→ **TASK INSTRUCTIONS**
Each line in the entries below that holds the string "computer" is to be listed.

Collected data:
=====

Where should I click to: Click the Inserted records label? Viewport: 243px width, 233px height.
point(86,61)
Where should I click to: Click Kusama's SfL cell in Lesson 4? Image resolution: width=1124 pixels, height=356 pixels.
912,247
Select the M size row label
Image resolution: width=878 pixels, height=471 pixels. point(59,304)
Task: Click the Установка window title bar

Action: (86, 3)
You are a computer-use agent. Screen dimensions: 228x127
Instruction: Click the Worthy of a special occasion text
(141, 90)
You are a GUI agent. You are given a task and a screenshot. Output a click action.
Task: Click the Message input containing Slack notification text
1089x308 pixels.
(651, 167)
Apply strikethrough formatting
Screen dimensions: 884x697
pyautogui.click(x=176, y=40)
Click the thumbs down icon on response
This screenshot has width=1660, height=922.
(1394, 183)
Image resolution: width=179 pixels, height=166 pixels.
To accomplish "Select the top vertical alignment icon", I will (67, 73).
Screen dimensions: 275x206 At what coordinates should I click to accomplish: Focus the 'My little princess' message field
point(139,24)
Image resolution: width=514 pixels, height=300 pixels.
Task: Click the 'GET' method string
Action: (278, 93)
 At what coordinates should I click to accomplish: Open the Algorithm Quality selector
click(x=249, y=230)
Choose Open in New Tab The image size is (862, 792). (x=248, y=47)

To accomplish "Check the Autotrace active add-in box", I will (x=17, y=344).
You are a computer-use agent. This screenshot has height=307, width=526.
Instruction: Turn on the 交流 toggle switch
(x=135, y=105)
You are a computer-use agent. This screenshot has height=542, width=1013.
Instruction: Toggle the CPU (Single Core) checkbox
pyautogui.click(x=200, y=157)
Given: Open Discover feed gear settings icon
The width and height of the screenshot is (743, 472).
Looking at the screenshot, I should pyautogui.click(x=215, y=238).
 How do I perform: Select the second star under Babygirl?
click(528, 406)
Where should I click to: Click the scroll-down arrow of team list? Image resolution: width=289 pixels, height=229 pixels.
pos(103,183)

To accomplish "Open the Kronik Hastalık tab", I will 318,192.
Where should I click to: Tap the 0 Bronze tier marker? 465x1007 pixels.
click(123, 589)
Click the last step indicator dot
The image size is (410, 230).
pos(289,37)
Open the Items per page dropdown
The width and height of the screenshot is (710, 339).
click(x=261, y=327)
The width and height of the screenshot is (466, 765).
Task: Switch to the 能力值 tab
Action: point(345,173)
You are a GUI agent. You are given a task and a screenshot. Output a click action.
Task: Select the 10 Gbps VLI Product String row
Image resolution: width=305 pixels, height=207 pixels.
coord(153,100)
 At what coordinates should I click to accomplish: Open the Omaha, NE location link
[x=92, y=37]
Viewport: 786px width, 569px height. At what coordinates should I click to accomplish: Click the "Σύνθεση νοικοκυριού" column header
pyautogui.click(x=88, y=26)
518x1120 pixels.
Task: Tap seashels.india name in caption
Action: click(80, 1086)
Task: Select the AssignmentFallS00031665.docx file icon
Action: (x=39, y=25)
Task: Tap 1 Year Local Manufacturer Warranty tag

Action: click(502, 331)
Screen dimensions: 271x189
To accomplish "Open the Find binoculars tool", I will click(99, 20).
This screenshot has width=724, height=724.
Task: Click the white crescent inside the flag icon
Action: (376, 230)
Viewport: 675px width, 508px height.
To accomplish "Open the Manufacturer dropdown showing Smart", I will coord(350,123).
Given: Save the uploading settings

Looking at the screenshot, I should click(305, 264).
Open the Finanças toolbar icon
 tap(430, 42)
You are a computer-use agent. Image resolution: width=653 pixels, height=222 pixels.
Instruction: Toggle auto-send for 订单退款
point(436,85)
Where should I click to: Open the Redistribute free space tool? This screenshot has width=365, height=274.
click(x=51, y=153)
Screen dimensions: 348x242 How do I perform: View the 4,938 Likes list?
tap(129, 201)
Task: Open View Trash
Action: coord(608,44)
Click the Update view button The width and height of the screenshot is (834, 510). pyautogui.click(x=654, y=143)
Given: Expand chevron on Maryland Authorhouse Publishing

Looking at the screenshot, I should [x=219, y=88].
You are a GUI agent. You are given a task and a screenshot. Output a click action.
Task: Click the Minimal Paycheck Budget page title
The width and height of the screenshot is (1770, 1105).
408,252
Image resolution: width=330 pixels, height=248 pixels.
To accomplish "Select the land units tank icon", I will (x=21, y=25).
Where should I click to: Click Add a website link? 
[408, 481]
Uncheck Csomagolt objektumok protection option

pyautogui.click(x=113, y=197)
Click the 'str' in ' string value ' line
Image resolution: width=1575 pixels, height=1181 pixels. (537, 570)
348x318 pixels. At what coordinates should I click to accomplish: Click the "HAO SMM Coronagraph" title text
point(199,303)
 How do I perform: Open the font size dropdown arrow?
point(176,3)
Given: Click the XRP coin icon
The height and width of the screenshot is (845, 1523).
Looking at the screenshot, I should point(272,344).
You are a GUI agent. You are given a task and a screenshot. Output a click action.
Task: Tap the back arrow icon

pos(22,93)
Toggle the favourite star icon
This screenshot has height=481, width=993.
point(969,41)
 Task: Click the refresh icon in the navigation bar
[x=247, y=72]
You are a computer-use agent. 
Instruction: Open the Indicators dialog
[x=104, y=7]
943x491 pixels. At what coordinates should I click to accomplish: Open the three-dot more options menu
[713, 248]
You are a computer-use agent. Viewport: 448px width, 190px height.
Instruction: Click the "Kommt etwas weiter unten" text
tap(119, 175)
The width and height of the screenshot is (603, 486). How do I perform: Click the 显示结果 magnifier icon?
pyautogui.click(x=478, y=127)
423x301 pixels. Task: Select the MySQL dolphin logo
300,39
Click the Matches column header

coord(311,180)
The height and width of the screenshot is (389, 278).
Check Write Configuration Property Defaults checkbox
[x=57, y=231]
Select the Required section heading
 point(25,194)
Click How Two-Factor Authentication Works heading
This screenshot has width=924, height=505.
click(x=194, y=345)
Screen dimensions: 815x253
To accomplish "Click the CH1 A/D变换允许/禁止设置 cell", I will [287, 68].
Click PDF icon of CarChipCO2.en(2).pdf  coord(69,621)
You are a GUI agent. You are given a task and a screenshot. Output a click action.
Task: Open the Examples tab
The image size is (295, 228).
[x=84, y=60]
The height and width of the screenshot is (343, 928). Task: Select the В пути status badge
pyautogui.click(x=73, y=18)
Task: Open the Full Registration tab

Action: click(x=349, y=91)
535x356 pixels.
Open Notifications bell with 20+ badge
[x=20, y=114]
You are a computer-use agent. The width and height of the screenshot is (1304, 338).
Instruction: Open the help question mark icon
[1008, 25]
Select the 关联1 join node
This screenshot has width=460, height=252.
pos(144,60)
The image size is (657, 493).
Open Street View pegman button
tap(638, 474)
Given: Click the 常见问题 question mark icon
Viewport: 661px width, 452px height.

=====

→ **SOLUTION TO THE PROBLEM**
You are a computer-use agent. Screen dimensions: 228x127
You are a computer-use agent. This screenshot has height=307, width=526.
You are a computer-use agent. This screenshot has height=542, width=1013.
You are a computer-use agent. Image resolution: width=653 pixels, height=222 pixels.
You are a computer-use agent. 
You are a computer-use agent. Viewport: 448px width, 190px height.
You are a computer-use agent. The width and height of the screenshot is (1304, 338).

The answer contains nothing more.